La Sra. Holovka no espera que las novias usen estas batas mientras se peinan y maquillan y recomienda una bata separada para eso.
“Para el peinado y el maquillaje, tenía muchas ganas de estar en mi elemento”, dijo la señora Ume-Ezeoke, quien vestía una camisa blanca con botones mientras se peinaba y maquillaba. “Y luego me puse ese traje de novia para cambiar el estado de ánimo y señalar: ‘Está bien, ahora es hora de ir de fiesta’”.
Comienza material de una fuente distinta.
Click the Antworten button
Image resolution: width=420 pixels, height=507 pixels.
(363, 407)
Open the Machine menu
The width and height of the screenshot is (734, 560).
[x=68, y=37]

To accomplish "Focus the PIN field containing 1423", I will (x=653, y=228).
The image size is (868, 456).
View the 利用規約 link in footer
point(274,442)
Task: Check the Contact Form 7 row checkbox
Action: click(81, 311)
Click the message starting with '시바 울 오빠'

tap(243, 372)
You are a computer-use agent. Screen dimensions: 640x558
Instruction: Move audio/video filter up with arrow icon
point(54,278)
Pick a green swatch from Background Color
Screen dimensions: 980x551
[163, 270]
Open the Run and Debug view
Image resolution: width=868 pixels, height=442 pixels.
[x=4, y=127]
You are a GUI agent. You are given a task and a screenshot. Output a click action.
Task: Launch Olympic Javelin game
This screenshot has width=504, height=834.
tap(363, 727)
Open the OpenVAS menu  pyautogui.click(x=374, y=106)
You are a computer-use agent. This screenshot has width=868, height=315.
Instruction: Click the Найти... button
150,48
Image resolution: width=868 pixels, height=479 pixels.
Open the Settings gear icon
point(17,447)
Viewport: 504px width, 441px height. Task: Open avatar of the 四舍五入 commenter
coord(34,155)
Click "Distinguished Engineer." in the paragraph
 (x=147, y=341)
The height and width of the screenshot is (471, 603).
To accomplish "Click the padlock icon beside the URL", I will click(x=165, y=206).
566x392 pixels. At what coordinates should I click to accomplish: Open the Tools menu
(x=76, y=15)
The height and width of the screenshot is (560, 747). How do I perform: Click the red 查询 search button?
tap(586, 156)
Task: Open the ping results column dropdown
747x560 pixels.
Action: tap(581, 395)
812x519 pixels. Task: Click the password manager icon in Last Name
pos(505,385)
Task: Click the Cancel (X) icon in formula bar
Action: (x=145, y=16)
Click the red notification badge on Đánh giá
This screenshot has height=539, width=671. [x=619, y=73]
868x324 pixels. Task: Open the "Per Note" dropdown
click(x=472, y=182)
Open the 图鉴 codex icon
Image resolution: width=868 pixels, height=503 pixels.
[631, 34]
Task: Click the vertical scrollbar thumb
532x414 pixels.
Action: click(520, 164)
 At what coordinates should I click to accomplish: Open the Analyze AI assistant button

Si bien algunas batas pueden ser tan lujosas como algunos vestidos de novia, las batas ofrecen un poco más de versatilidad y se pueden usar fácilmente nuevamente en el futuro, lo que las convierte en una inversión que vale la pena. La señora Tullo La Testa llama a la suya una “reliquia familiar moderna” y espera pasársela a su hija recién nacida, Juliette, cuando sea mayor de edad.
Si bien la señora Ume-Ezeoke ha ofrecido su bata a amigos que están planeando bodas, para que tengan “algo prestado”, también imagina dársela a una hija o sobrina en el futuro. Muchas novias también vuelven a usar sus batas para sesiones fotográficas de maternidad, dijo Holovka, y algunas incluso regresan al diseñador para reutilizarlas como vestidos de bautizo para bebés.
“Ni siquiera me importaría si nunca lo volviera a usar”, dijo la señora Walt, quien terminó usándolo en su luna de miel en Italia. “Fue muy especial ese día. Fue una de las mejores cosas que he hecho”.